**INFORMATION GIVEN:**
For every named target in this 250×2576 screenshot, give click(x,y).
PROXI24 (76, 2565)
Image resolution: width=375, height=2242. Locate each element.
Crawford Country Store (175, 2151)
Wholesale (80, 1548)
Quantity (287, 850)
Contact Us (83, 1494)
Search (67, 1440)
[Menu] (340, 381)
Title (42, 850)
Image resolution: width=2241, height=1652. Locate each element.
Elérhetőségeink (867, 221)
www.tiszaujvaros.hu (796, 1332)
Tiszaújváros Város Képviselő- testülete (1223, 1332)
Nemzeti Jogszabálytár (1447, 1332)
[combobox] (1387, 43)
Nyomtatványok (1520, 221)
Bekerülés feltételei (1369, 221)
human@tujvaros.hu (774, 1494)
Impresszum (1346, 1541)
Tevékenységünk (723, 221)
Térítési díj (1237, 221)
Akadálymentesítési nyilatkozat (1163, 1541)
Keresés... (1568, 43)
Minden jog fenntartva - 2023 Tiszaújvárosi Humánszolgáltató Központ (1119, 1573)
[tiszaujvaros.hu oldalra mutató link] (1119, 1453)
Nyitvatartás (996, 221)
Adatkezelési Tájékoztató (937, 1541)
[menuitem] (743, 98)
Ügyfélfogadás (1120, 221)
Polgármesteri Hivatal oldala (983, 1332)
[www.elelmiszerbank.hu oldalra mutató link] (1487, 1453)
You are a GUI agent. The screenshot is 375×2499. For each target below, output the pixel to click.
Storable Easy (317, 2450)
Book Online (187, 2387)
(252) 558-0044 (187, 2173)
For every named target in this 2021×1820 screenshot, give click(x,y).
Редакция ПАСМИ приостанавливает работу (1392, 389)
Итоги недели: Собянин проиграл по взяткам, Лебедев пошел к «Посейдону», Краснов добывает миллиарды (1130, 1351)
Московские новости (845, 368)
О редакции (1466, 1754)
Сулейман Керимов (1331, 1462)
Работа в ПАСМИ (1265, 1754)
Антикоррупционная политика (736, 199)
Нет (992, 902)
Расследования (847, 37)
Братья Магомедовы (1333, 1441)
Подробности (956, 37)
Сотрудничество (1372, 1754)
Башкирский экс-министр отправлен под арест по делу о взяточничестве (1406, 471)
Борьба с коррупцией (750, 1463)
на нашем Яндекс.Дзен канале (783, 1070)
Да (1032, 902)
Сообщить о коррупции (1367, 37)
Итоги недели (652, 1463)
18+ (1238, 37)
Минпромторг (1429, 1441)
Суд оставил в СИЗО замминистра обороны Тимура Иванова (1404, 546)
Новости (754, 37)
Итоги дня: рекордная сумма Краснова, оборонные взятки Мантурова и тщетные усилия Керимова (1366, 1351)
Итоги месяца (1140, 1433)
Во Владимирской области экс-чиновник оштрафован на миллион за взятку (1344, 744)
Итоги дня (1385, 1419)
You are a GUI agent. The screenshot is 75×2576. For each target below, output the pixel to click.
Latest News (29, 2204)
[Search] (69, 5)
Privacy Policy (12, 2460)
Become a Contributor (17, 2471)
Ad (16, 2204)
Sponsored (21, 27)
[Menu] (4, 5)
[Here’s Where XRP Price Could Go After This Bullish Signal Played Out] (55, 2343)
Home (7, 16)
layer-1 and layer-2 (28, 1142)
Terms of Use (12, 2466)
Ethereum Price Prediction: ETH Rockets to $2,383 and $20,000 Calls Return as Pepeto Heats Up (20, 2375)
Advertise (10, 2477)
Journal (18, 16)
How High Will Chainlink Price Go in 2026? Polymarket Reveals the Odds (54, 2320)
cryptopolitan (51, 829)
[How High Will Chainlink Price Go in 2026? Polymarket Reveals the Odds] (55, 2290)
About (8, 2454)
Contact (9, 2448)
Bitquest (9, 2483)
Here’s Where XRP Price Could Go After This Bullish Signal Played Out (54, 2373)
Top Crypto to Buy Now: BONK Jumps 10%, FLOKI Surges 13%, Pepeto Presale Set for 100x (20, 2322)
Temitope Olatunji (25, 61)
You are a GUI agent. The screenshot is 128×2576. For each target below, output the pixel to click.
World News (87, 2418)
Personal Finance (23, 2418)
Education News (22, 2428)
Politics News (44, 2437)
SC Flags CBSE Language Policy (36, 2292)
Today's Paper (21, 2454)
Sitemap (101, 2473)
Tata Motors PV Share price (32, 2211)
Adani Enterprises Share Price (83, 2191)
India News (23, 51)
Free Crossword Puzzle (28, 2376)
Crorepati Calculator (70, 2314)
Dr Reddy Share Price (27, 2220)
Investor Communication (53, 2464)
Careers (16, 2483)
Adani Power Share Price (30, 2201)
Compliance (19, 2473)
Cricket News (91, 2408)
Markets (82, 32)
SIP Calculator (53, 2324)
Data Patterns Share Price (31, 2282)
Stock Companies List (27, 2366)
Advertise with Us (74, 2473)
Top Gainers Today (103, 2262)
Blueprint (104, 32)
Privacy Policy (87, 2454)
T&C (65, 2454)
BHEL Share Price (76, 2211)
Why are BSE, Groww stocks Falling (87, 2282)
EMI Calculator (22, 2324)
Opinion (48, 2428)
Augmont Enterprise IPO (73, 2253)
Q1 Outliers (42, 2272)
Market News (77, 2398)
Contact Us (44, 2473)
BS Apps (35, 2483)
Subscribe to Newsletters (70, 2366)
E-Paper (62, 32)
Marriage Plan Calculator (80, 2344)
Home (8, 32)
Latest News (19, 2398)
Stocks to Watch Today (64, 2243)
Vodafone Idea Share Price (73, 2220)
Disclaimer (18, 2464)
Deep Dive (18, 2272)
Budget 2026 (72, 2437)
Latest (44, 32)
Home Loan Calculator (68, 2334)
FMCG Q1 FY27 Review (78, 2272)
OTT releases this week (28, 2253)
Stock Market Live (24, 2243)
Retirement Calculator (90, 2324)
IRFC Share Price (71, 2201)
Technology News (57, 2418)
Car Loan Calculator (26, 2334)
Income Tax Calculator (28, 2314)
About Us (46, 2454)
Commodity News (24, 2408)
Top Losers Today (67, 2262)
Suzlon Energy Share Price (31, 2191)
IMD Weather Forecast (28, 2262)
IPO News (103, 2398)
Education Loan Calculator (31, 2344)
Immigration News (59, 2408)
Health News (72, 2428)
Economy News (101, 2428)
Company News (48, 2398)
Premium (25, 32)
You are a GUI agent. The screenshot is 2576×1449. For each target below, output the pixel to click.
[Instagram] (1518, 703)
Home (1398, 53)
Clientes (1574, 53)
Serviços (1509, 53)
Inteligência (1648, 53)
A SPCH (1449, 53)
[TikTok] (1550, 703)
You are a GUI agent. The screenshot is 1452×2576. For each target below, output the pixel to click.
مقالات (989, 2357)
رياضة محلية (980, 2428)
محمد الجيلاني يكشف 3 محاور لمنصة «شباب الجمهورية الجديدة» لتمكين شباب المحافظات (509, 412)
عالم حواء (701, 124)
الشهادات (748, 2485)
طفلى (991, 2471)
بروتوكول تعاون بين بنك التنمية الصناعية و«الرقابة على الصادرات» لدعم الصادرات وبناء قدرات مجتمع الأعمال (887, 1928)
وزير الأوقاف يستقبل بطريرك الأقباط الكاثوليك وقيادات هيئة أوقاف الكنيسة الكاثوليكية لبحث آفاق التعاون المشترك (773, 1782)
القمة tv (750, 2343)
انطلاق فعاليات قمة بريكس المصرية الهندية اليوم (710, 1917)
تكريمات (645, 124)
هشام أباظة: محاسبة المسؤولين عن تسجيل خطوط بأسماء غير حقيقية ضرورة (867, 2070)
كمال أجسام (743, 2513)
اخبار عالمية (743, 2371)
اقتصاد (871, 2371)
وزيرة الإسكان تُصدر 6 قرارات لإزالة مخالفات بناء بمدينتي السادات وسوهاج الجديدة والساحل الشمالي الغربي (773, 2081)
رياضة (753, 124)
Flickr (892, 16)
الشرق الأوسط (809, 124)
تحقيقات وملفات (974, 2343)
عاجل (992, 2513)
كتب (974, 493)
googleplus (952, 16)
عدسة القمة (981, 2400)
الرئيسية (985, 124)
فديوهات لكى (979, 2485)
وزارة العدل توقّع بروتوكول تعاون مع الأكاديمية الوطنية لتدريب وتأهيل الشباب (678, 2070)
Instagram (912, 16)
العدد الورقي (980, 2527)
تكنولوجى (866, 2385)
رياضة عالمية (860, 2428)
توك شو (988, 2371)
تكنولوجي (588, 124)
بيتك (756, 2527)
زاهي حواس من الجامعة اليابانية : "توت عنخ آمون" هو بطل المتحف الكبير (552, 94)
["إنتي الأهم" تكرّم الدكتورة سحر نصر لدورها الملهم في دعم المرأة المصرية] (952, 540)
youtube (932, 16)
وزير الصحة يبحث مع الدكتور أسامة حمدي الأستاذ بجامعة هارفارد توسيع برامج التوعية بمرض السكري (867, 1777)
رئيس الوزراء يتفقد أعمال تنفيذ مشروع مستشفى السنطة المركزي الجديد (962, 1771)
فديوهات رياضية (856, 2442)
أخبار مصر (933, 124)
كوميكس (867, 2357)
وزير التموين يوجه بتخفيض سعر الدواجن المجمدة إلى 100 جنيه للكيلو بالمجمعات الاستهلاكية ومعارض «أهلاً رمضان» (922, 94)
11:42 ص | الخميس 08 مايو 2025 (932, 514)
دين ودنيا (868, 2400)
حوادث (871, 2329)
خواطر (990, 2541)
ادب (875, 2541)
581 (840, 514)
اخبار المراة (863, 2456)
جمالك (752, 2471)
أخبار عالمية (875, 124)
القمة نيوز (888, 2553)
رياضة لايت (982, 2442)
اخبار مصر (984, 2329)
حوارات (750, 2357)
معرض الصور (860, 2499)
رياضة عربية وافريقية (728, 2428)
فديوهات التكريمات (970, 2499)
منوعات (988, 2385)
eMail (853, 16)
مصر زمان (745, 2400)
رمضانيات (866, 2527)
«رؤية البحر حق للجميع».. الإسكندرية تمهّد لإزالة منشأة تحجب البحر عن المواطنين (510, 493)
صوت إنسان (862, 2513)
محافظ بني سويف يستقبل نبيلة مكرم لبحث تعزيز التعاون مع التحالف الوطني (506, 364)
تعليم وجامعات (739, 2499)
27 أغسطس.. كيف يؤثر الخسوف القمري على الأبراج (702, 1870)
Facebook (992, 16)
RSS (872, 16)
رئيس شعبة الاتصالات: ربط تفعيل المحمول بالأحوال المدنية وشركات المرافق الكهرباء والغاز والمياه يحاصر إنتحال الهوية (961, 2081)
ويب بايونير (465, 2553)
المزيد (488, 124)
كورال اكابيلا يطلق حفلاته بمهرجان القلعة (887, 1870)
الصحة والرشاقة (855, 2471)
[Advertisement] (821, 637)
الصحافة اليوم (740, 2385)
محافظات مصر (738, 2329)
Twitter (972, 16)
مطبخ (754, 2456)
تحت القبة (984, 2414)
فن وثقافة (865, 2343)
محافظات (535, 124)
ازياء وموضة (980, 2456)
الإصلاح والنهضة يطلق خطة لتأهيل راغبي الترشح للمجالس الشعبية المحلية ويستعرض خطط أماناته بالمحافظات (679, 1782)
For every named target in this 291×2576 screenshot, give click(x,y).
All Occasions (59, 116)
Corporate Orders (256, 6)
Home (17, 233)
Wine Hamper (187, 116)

**TASK BRIEF:**
Please make an exact copy of the lines above from the line with "www.tiszaujvaros.hu (796, 1332)" through the line with "Сотрудничество (1372, 1754)", both ends included.

**TASK RESPONSE:**
www.tiszaujvaros.hu (796, 1332)
Tiszaújváros Város Képviselő- testülete (1223, 1332)
Nemzeti Jogszabálytár (1447, 1332)
[combobox] (1387, 43)
Nyomtatványok (1520, 221)
Bekerülés feltételei (1369, 221)
human@tujvaros.hu (774, 1494)
Impresszum (1346, 1541)
Tevékenységünk (723, 221)
Térítési díj (1237, 221)
Akadálymentesítési nyilatkozat (1163, 1541)
Keresés... (1568, 43)
Minden jog fenntartva - 2023 Tiszaújvárosi Humánszolgáltató Központ (1119, 1573)
[tiszaujvaros.hu oldalra mutató link] (1119, 1453)
Nyitvatartás (996, 221)
Adatkezelési Tájékoztató (937, 1541)
[menuitem] (743, 98)
Ügyfélfogadás (1120, 221)
Polgármesteri Hivatal oldala (983, 1332)
[www.elelmiszerbank.hu oldalra mutató link] (1487, 1453)
You are a GUI agent. The screenshot is 375×2499. For each target below, output the pixel to click.
Storable Easy (317, 2450)
Book Online (187, 2387)
(252) 558-0044 (187, 2173)
For every named target in this 2021×1820 screenshot, give click(x,y).
Редакция ПАСМИ приостанавливает работу (1392, 389)
Итоги недели: Собянин проиграл по взяткам, Лебедев пошел к «Посейдону», Краснов добывает миллиарды (1130, 1351)
Московские новости (845, 368)
О редакции (1466, 1754)
Сулейман Керимов (1331, 1462)
Работа в ПАСМИ (1265, 1754)
Антикоррупционная политика (736, 199)
Нет (992, 902)
Расследования (847, 37)
Братья Магомедовы (1333, 1441)
Подробности (956, 37)
Сотрудничество (1372, 1754)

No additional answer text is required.